= Provided passage =

________________________________________

Sunday, 29 September 2013

Domaine la Sarabande: Great value Languedoc drinking

A recent addition to the Sarabande vineyards
Sarabande is a relatively new addition to the up and coming Languedoc wine region within a region of Faugères.

It's run by two knowledgeable and friendly folk, Paul and Isla Gordon.

Their wines, produced from small parcels around Faugères, are superb drinking.

I was lucky enough to visit their house in the village during August and taste a few of their recent vintages.

They make several reds and a rose, and promote their work and wine via this enjoyable blog.

As you'd expect for the region, the grapes are mostly Carignan, Mourvèdre, Syrah and Grenache.

Despite breaking one of the bottles of their wine in my suitcase flying home from Toulouse, I've managed to enjoy several bottles of their rose, mid range and signature reds since August.

________________________________________

= Task set =
**a.** Decide whether each statement agrees with the post on Domaine la Sarabande, answering yes or no and quoting the words that decide it: (i) the wines come from small parcels around Faugères; (ii) the writer visited the house in July; (iii) the domaine makes only red wines.
**b.** Retype the Domaine la Sarabande post from "Domaine la Sarabande: Great" to "region of Faugères.".

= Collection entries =
________________________________________

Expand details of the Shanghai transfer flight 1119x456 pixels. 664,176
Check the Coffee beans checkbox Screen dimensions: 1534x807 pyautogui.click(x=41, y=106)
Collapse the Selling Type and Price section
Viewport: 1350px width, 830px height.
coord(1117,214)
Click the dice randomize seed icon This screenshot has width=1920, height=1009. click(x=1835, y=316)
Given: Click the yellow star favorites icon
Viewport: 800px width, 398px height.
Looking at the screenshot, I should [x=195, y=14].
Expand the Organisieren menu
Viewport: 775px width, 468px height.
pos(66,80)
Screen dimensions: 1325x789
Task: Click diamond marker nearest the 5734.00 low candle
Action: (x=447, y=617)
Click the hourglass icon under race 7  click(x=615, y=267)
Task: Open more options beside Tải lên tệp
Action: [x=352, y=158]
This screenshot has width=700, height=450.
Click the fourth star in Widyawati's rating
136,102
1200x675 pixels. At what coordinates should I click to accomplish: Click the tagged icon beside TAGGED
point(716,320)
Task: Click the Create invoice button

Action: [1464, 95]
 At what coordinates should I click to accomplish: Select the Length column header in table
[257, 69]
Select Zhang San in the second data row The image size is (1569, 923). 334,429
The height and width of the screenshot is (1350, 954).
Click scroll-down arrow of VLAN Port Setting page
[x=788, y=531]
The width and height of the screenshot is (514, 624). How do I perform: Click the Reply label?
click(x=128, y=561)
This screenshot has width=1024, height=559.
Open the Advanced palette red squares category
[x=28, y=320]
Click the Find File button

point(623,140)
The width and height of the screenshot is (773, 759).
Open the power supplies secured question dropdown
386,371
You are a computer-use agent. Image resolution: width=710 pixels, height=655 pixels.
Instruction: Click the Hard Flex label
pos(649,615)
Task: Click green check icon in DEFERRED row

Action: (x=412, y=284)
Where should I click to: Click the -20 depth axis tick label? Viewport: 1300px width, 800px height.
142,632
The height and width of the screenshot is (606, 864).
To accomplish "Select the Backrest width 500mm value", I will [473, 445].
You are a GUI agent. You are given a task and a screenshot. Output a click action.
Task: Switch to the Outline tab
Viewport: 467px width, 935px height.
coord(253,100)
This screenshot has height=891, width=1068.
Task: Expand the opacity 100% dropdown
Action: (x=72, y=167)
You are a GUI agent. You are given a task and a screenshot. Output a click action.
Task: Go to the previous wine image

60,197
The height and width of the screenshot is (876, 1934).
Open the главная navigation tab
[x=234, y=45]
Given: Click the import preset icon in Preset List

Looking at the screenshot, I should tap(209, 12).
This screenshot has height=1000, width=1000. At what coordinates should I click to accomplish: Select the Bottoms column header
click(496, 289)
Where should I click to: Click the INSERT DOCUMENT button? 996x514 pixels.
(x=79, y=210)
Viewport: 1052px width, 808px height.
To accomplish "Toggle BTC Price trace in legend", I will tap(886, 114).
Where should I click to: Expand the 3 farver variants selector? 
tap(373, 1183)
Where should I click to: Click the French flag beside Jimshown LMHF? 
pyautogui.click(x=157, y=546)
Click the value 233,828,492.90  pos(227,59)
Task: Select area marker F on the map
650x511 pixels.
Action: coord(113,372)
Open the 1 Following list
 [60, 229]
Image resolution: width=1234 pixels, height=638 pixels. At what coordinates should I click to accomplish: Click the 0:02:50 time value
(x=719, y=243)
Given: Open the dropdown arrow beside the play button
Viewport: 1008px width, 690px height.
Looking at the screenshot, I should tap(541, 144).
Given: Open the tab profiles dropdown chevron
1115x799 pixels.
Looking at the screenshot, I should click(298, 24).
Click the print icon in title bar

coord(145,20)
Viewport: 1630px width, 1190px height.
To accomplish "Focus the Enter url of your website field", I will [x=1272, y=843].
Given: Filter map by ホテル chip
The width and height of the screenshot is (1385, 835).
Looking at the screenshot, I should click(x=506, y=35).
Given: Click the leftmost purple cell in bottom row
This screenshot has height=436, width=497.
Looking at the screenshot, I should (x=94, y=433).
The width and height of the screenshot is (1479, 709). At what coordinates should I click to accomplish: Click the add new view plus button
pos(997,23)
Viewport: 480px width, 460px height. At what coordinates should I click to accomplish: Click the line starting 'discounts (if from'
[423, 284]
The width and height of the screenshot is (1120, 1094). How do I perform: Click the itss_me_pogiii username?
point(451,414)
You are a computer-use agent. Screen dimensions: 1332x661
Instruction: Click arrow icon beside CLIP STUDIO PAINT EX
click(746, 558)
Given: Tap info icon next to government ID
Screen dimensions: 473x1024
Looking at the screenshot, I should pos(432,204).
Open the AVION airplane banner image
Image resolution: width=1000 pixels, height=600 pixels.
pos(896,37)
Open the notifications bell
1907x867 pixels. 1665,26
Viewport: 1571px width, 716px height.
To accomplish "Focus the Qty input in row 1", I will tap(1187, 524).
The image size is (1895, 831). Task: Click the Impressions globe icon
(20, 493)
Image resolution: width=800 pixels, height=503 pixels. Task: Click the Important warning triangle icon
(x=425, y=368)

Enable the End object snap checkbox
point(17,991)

________________________________________

= Outputs for the tasks =
**a.**
(i) Yes: "Their wines, produced from small parcels around Faugères, are superb drinking."
(ii) No: "I was lucky enough to visit their house in the village during August"
(iii) No: "They make several reds and a rose"

**b.**
Domaine la Sarabande: Great value Languedoc drinking

A recent addition to the Sarabande vineyards
Sarabande is a relatively new addition to the up and coming Languedoc wine region within a region of Faugères.